Alexzandra, 41, rotierte zu Hause im Zürcher Reihenhaus. Für Lilly, 5, und Emily, 1, quasi alleinerziehend und für ihren Mann als emotionale Stütze. «Ich habe Claudio noch nie so niedergeschlagen gesehen. Er hatte zum ersten Mal überhaupt Angst vor dem Auftreten. Fing an zu grübeln und zu zweifeln.» Selbst Lilly hatte begriffen, dass es dem Papi nicht so gut geht. Eines Tages fragte sie ihre Mutter: «Gäll, Mami, es isch, will sich dä Papi mit dä Kanone nöd cha ufeschüsse.»
Nach und nach - mit jeder Änderung an seinem Programm - wurden die bösen Stimmen leiser.

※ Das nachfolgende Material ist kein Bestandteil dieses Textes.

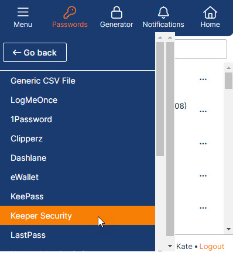Click the Go back button
This screenshot has height=256, width=233.
pyautogui.click(x=35, y=53)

Und die aufmunternden mehr. «Ein Humorist, bei dem es ‹nichts zu lachen› gibt, ist immerhin eine Weltpremiere», schrieb zum Beispiel Kolumnist Peter Rothenbühler. Zum Glück, denn Zuccolini erklärt: «Ich hatte richtige Existenzängste. Ja hei no mal! Da hast du dir zehn Jahre etwas aufgebaut. Und innert Tagen wirst du einfach abgeschrieben!»

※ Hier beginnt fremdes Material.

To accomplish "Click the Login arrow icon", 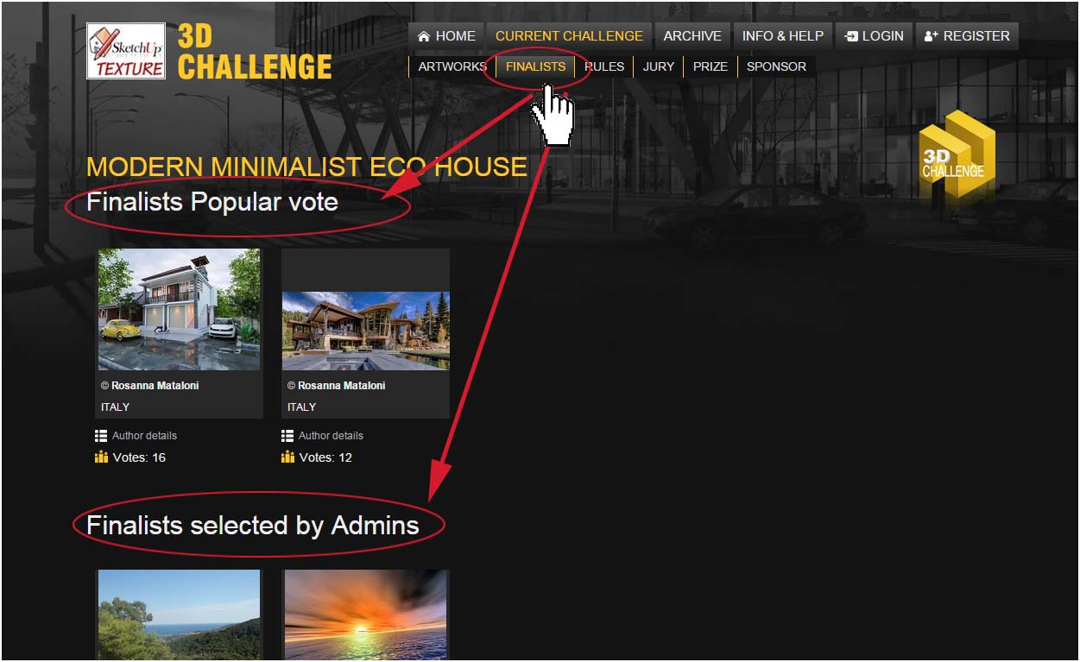I will pos(851,36).
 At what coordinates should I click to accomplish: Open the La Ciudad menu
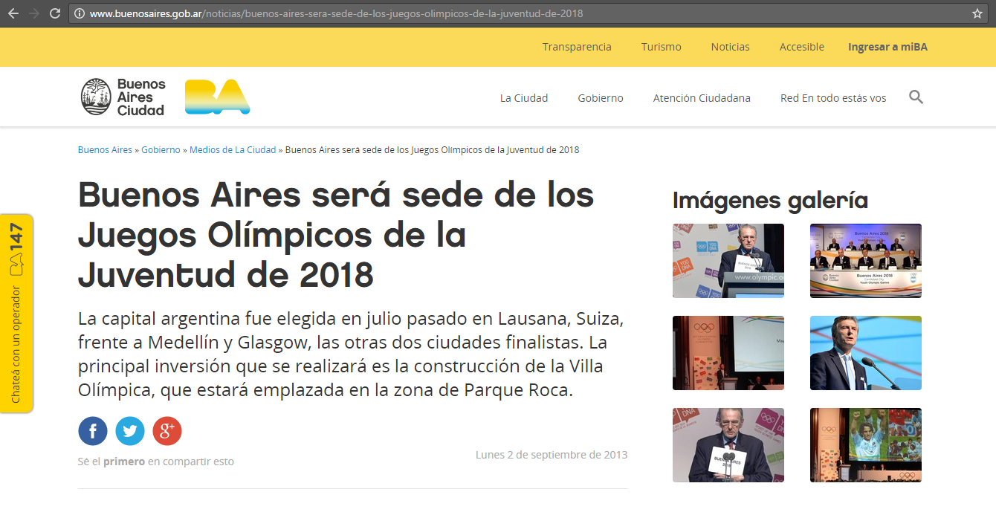[523, 98]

Dabei sei Humor doch so etwas Individuelles! Lustig sein für ein Firmenteam zum Beispiel sei auch absolut nicht das Gleiche, wie in der Manege den Clown zu spielen für 2000 Zuschauer. «Da erwartet jeder etwas ganz anderes von seinem Zirkusbesuch.» Seinen Humor hat er schon x-mal bewiesen. In der Manege biss er sich dann durch, schwitzte und probte. Ein anderer hätte wohl den Bettel hingeworfen. Zuccolini hat sich in seinem Superman-Kostüm im Sägemehl gewunden, bis seine Nummern sassen. Und er wieder Freude bekam, im Rampenlicht zu stehen.

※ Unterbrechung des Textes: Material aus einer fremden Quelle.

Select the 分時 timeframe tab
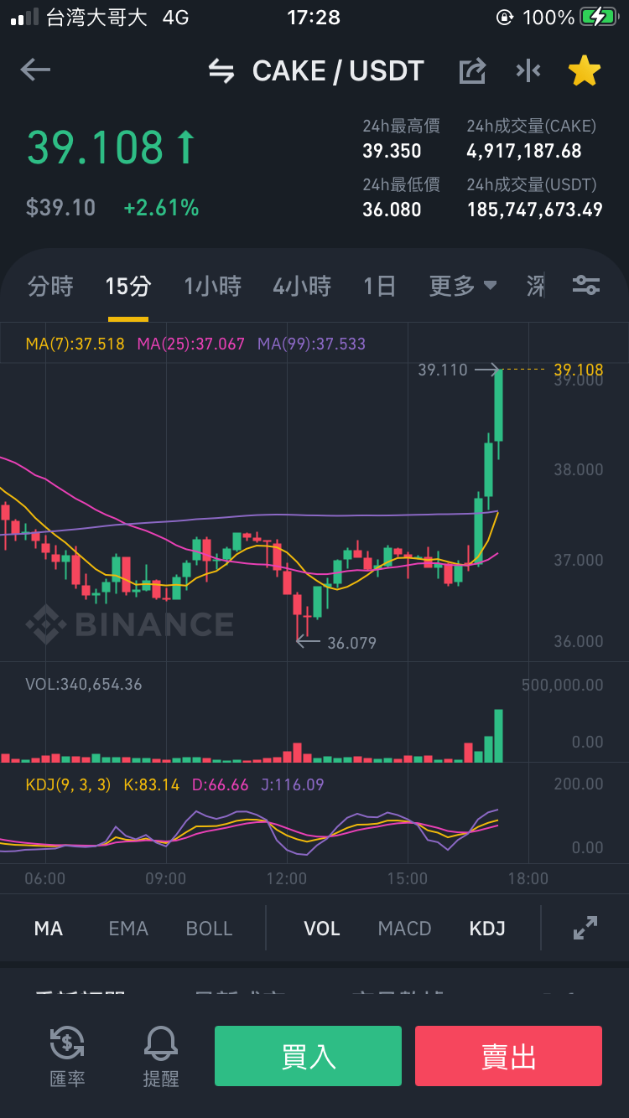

Es war ein intensives Jahr für Zuccolinis. Aber auch eins mit tollen Momenten. «Lilly hat es riesigen Spass gemacht, ihre Sommerferien bei mir im Wohnwagen zu verbringen», sagt Zuccolini. Das kleine Mädchen hat über dreissig Vorstellungen gesehen. Jetzt am Strand weiss sie auf die Frage, was ihr denn am besten gefallen habe in der Manege, sofort eine Antwort: «Alessio Fochesato!» Zuccolini reagiert grinsend: «Der Artist mit den Papageien. Er liess halt sogar seine Vögel auf ihrem Kopf landen.»
Der Komiker hat die Kritik richtig persönlich genommen. «Ich musste mich schon fragen: ‹Wem habe ich denn etwas zuleide getan?›» Die Zeit aber relativiere alles. Und inzwischen ist ihm auch klar, was er anders hätte machen sollen. «Massimo Rocchi hat mich gefragt: ‹Warum gehst du mit neuen Spielern in die Champions League? Da musst du doch mit den Stammspielern hin!›» Das treffe den Punkt. «Ich habe zu viel gewollt und extra ein Programm geschrieben, dabei hätte ich meine publikumserprobten Pointen aus der Schublade ziehen sollen.»
Den Humor hat er wieder gefunden. Jetzt muss nur noch das eine oder andere Konfibrötlikilo wieder runter. 2014 wird Zuccolini mit einem neuen Programm auf Tournee gehen. Die eine oder andere Pointe liefert ihm bestimmt der Zirkus um seine Person.